Accurate detection of the toxins is critical for precise diagnosis and rehabilitation monitoring in the clinical treatment of mushroom poisoning [14]. Leite et al. reported the determination of α- and β-amanitins in urine and liver samples using UHPLC-MS/MS coupled with protein precipitation and SPE sample preparations [15]. Helfer et al. reported an on-line turbulent flow chromatography coupled with HPLC-MS/MS for the direct analysis of α- and β-amanitins in human urine [16]. Tomková et al. described the simultaneous determination of muscarine, α- and β-amanitins in human urine by using weak cation-exchange polymers as SPE sorbents and UHPLC-TOF MS [17]. Despite the high sensitivity and selectivity of mass spectrometry, efficient sample preparation is usually still required to reduce matrix effect and avoid injecting an extremely dirty sample [18]. Moreover, most of the above reports were focused on the determination of amatoxins and few works have been done for determining phallotoxins in biological samples [19].

SPE has been widely used for separating and enriching target analytes ranging from a simple matrix removal to solving highly selective enrichment challenges [20]. The most commonly used SPE sorbents are C8/C18 chemically bonded silica and hydrophilic–lipophilic balance polymers. However, their specificities are not high enough for toxins, and the C8/C18 chemically bonded silica have narrow pH stability and the residual silanol groups have a negative effect on the retention of target analytes [21]. Thus, it is of great interest to develop more specific sorbents for separating and enriching trace toxins in biological samples. Molecular imprinting technology enables the fabrication of polymers with selective recognition ability through polymerizing self-assembled functional monomers and cross-linkers around a template molecule [22], [23]. Because of their advantages such as ease preparation, tailor-made selectivity and good chemical stability, molecularly imprinted polymers (MIPs) have attracted great research attention and have been widely used in many fields [24]. Unfortunately, the recognition ability of MIPs in aqueous environments remains a challenge. This could be related with the fact that the most commonly used hydrogen bonding in non-covalent molecular imprinting is disturbed in aqueous environment which is detrimental to the recognition performance of the MIPs [25]. One solution is to take advantages of hydrophobic interactions in aqueous solutions. Cyclodextrins are amphiphilic macromolecules consisting of hydrophilic outer surface and hydrophobic inner cavities, which can form inclusion complexes with non-polar molecules or their moieties [26], [27]. Particularly, the combination of the size inclusion effect of cyclodextrins and the selectivity of molecular imprinting has attracted burgeoning interest. The exploration of cyclodextrins-based functional monomers for molecular imprinting could significantly improve the recognition performance of MIPs in aqueous solutions, and this aspect has been reviewed recently [28].

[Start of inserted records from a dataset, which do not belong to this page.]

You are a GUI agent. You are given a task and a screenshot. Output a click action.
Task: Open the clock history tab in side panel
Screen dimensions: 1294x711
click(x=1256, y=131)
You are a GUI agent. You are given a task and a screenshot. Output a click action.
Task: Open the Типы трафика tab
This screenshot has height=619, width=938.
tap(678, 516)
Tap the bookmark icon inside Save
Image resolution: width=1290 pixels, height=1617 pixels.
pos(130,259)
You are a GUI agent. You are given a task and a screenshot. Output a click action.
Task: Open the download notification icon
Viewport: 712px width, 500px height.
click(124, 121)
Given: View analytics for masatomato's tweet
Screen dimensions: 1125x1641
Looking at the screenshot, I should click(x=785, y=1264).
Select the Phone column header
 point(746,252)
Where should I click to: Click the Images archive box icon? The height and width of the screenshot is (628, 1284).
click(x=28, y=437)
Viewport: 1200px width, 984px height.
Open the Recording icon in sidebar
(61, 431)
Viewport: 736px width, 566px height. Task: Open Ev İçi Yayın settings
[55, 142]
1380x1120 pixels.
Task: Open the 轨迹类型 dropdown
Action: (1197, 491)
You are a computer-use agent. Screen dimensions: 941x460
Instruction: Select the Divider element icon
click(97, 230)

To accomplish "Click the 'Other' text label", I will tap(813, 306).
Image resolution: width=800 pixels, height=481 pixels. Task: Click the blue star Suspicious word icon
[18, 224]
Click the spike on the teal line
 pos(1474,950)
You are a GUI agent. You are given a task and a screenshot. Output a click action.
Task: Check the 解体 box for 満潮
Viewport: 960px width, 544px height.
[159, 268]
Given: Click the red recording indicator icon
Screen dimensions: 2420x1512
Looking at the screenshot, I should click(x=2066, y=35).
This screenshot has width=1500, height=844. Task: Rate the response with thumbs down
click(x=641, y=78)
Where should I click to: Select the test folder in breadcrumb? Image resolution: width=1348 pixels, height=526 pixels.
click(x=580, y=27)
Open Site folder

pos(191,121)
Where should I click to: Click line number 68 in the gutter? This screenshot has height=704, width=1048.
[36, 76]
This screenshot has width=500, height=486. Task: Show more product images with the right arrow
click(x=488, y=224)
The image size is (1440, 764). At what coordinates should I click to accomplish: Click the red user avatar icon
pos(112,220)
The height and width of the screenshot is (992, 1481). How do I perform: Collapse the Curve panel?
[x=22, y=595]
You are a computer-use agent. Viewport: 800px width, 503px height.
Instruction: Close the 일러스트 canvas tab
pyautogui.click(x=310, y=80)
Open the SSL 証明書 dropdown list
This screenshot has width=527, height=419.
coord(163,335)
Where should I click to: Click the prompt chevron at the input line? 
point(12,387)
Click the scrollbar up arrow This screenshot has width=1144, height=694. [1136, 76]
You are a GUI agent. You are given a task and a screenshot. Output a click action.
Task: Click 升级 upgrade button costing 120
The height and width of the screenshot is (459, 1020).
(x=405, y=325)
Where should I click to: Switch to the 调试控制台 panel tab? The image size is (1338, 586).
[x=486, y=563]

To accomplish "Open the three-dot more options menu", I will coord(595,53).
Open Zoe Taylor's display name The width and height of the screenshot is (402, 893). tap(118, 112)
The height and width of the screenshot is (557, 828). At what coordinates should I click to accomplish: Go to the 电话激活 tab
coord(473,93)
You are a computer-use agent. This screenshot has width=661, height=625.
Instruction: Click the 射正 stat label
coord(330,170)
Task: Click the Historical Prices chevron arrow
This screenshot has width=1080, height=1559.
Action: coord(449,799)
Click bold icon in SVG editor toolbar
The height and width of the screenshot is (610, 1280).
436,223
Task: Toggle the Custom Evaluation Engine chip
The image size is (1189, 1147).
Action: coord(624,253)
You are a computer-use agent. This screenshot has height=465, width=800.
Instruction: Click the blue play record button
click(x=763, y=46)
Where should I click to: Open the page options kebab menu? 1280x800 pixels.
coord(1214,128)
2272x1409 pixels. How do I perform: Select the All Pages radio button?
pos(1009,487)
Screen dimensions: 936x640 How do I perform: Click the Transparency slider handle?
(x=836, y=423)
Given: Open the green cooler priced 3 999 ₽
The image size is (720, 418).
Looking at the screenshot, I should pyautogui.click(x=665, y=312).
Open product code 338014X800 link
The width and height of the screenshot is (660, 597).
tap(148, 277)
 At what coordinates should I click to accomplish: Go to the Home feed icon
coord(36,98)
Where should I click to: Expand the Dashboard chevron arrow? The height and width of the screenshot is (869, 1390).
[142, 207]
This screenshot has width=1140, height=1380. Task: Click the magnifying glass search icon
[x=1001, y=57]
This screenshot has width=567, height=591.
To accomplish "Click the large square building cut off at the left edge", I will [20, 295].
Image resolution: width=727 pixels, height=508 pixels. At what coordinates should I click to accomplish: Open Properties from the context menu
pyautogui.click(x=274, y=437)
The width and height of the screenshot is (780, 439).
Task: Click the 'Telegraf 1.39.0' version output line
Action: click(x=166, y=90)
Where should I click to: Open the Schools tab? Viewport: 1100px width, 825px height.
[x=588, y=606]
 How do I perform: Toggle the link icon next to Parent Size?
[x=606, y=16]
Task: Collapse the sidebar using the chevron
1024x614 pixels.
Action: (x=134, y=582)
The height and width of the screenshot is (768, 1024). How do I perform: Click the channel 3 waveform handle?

Qiu and coworkers reported the determinantion of α-amanitin based on molecularly imprinted photonic crystals by using synthesized moiety of α-amanitin as template and SiO₂ colloidal photonic crystal as solid support [29]. In our previous works, a target recognition determinant imprinting was proposed to prepare MIPs for the selective capture, removal and fluorescent sensing of α-amanitin, but the resulting MIPs showed an unsatisfactory adsorption capacity in aqueous solutions [30], [31], [32]. In this research, a β-cyclodextrin functionalized vinyl monomer was synthesized and used for the preparation of the MIPs that can recognize and capture the three amatoxins and two phallotoxins. The obtained MIPs were employed as SPE sorbents for the separation and enrichment of α-amanitin, β–amanitin, γ–amanitin, phallacidin, and phalloidin in biological samples, and the main factors affecting the recovery were carefully optimized. The analytical performance of the proposed method was further investigated and compared with previous works. Finally, the method was applied to the determination of the amanita toxins in mushroom poisoning clinical samples.